Two texts from Antiquity clearly relate the existence of disorders that occurred after a traumatic shock.

Herodotus narrates that during the Battle of Marathon between the Athenians and the Persians, in 490 BC, an Athenian soldier named Epizelos remained blind all his life following a fight during which he saw a colossus approaching him, and kill his comrade right next to him [1].

In the first century before Christ, Lucretius wrote:

“Men whose minds are occupied with the great and violent actions they have performed, repeat and revive their exploits in their dreams. Many, thinking they are falling to the ground with all the weight of their bodies from the top of the mountains, are terrified of terror, and once pulled out of sleep; they find it hard to regain their spirits [2].”

Ancient observers had already been able to observe the traumatic impact of events provoking a psychic shock, either in the form of “hysterical conversion” or in the form of “repetition syndromes”, each time with nightmares and night terrors.

In the 19th century, in France, the doctor Philippe Pinel describes the persistent symptoms of a retired soldier, who follow a series of successive traumas.

“After fifty years of very active service, (...this man) became subject to various nervous affections, such as spasms in the limbs, bursts in sleep, frightening dreams [3].”

In Germany, the psychiatrist Hermann Oppenheim proposes the term of “traumatic neurosis” in a first work in 1889, then in a second one in 1891, shortly before the birth of the psychoanalysis. He cites some typical symptoms: nightmares, repetitive sleep disturbances, latency before the appearance of the disorders, irritability and nervous exhaustion.

These clinical signs will be retained to characterize the effects of trauma.

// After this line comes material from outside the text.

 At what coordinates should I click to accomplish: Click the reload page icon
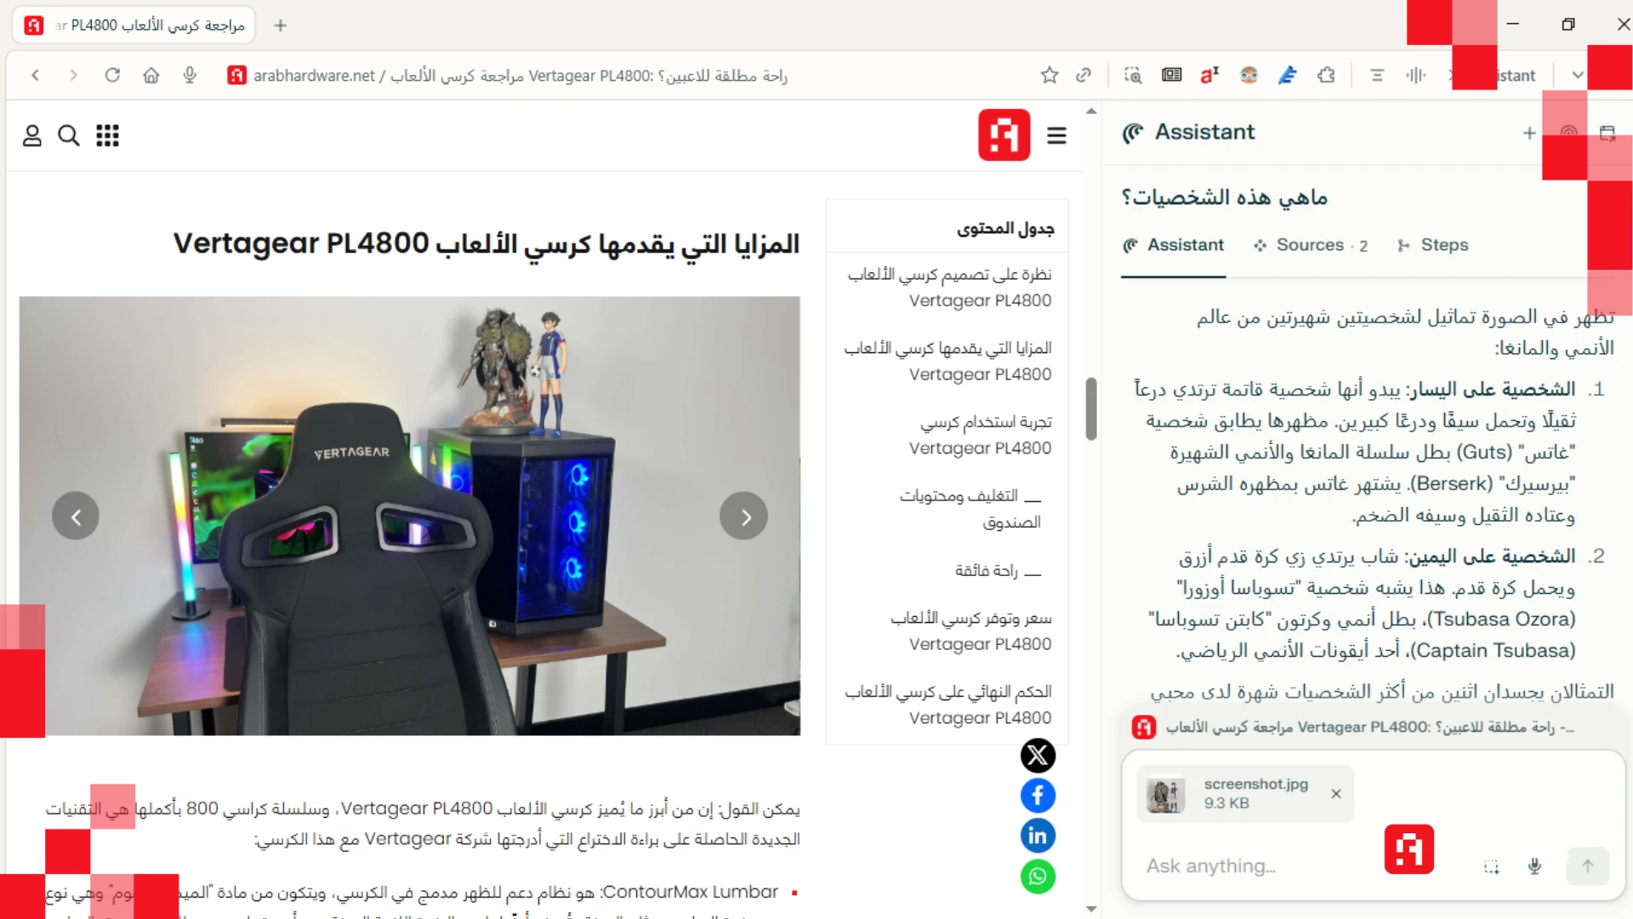tap(112, 75)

During the same period, and more particularly in the 1880s, the French neurologist Jean-Martin Charcot (1825-1893) discovered that a traumatic shock caused a “dissociation of consciousness”, a break in the presence in the world and in the contact with the reality. As a result, the memory of the event remains unconscious [4]. This fundamental discovery will be taken up and continued by the French philosopher and doctor Pierre Janet (1859-1947).

From 1890 to 1897, Sigmund Freud proposed a traumatic theory of neuroses. At this period, he favours the sexual nature of the trauma [5]. In 1915, he gives an economic definition of trauma, as an event which overflows the person by its intensity.

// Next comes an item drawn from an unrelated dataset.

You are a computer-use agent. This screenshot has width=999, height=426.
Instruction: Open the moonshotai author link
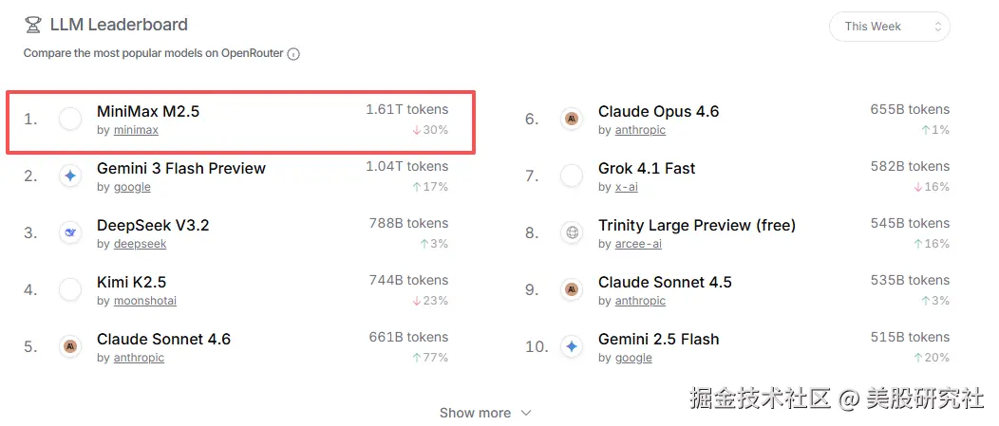tap(144, 301)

“We call a lived event which, in the space of a short space of time, brings into the psychic life such an excess of excitement that its suppression or natural assimilation becomes an impossible task, which has the effect of lasting troubles in the use of energy” [6].

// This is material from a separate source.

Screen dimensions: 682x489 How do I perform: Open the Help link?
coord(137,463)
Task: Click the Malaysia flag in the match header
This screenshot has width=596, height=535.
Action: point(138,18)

The father of psychoanalysis identifies a trauma as a psychic event that corresponds to a discontinuity. This stranger element is symptomatic, returns to the identical, and remains in pain while waiting for elaboration.

References

  1. Herodotus (1920) Histories, Book VI c. 117-119.
  2. Lucretius (50 BC) De natura rerum, Book IV c. 1010-1024.
  3. Pinel P (1809) Medico-Philosophical Treatise on Insanity.
  4. Charcot JM (1890) Leçons sur les maladies du système nerveux (1885-1887). Paris, Progrès Médical.
  5. Breuer J, Freud S (1895) Studies in Hysteria. Penguin Books, London 2004.
  6. Freud S (1915) Introductory Lectures on Psycho-Analysis (1915–1916). Vintage Classic, London, 2001.